The Letters of Ruth Bryan, 1805-1860

Jesus the Brother born for adversity

To Miss M., December 7, 1853.
My beloved friend,
I was pleased to receive a few lines from you, though you do not say much about yourself, and I fear from some remarks that your health is not materially improving.

From the views you sent me, I should think the place of your residence very lovely—but well know that no beauties of creation can satisfy a soul breathing after Jesus, who is the peerless Pearl, the matchless perfection of beauty and love. Every lovely feature in creation is but to shadow Him forth, and every sweet endearment in relationship just the same; all that is lovely and loving He comprises in Himself as He stands related to His Church. It is for her He is Emmanuel, and to her, as such, the chief among ten thousand, yes, the altogether lovely One! He stoops so low that she can lean upon Him in these lowlands of sorrow and sin, and He is so exalted that He can bear her up in spirit even above all heavens where Himself is ascended. He is so condescending that He communes with her in her pilgrimage dress, though all dusty and disordered with the weary way. He is so princely in His love that He has provided for her a court-dress, with all the accompaniments suited to His own dignity. Moreover, the beauty she now faintly sees, and will one day fully see, in Him--the same beauty He will yet see in her, for when He shall appear we shall be like Him. And if now she feels too full of sorrow, and grief, and sin, to look so high--she may behold Him "in another form," even in "the likeness of sinful flesh," "a man of sorrows and acquainted with grief," in temptation, in poverty, in reproach. She may behold Him even not having a place where to lay His precious head. She may see Him weep, hear Him sigh, and hear Him groan, if she would know whether He can sympathize with her.

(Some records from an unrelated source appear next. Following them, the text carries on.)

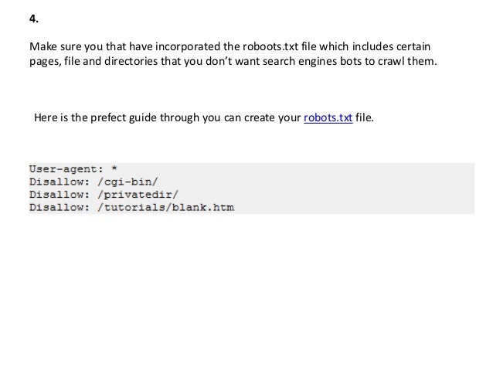Image resolution: width=493 pixels, height=370 pixels.
Task: Click the User-agent code line
Action: click(73, 169)
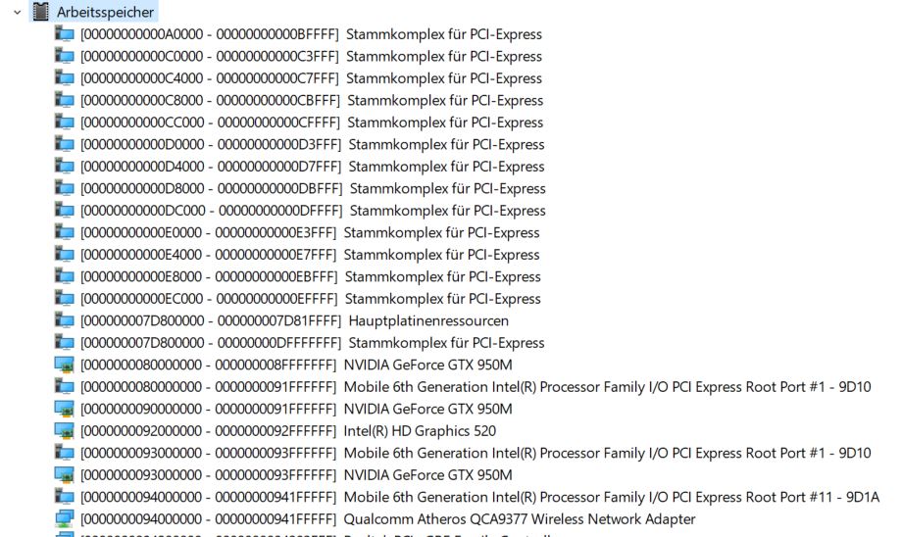This screenshot has height=537, width=902.
Task: Click icon of NVIDIA entry starting 0000000090000000
Action: click(65, 409)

Yes, further, in the days of felt evil, when the iniquity of her life does compass her about, she may hear how He was touched with the very feeling of her infirmity in those memorable words, "Innumerable evils have compassed me about: my iniquities have taken hold upon me, so that I am not able to look up; they are more than the hairs of my head: therefore my heart fails me." But, you will say, He was holy and did no sin, neither was deceit found in His mouth. Ah, true; but it was her sin that took hold upon Him—that very iniquity which is now pressing her down, it pressed Him until His precious blood was forced through His pores with agony intense. Here then is a companion in tribulation! On this Beloved the feeblest, faintest, vilest may venture to lean and to come up from the wilderness. His arm is power, His heart is love and tenderness. It has been a bruised, broken heart; it has felt the shafts of hell, the flames of wrath, and the bitter anguish of desertion amidst it all.

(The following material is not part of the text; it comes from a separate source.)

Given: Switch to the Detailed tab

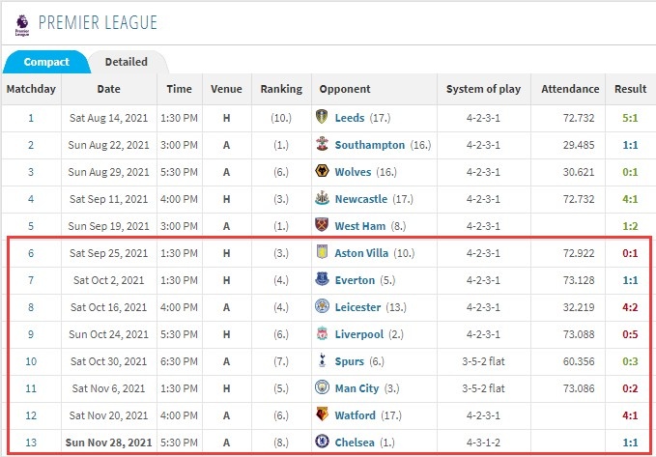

Look, O tempted, sin-burdened one! Look and love, adore and wonder, for there has been sorrow like unto your sorrow, and heavier too, and from the very same cause. Your Lord is so one with you that He calls your iniquities His own, and He was dealt with as if He were the transgressor. He was not a sinner—but He was made to be sin that you might be made the righteousness of God in Him. Though a sinner in yourself or in the first Adam nature, He took all your guilt with Him to the Cross. Go there and learn that God will by no means clear the guilty. Your Surety was accounted guilty for your sake, and therefore you are viewed as guiltless; and that same God who showed Him no mercy; is to you merciful and gracious, long-suffering, and abundant in goodness and truth. All praise to a sin-bearing Savior—a sin-pardoning God, who can honorably blot out atoned iniquity with atoning blood. May the Spirit give application, and then your heart will rejoice, even yours. Then what a keeping of Christmas it would be in company with the Lamb of God who takes away the sins of the world, born for you, obeying for you, bruised for you, bleeding for you, dying, rising, ascending--all for you; and pleading all on your behalf. It is thus to us a child is born, to us a son is given, and we find it glad tidings of great joy, which brings peace to our souls and reveals to us the goodwill of Him who dwelt in the burning bush. The Lord hasten in your experience the fullness of time when to you personally He will send forth His Son, and thus visit you with His salvation, that your liberated soul may say, Now, Lord, let You your handmaid depart in peace, for my eyes have seen and my heart has felt Your salvation! Once get a sight of the King in His beauty, and I know you would long to be with Him. You are now waiting for that sight, and He says, "They shall not be ashamed, who wait for me."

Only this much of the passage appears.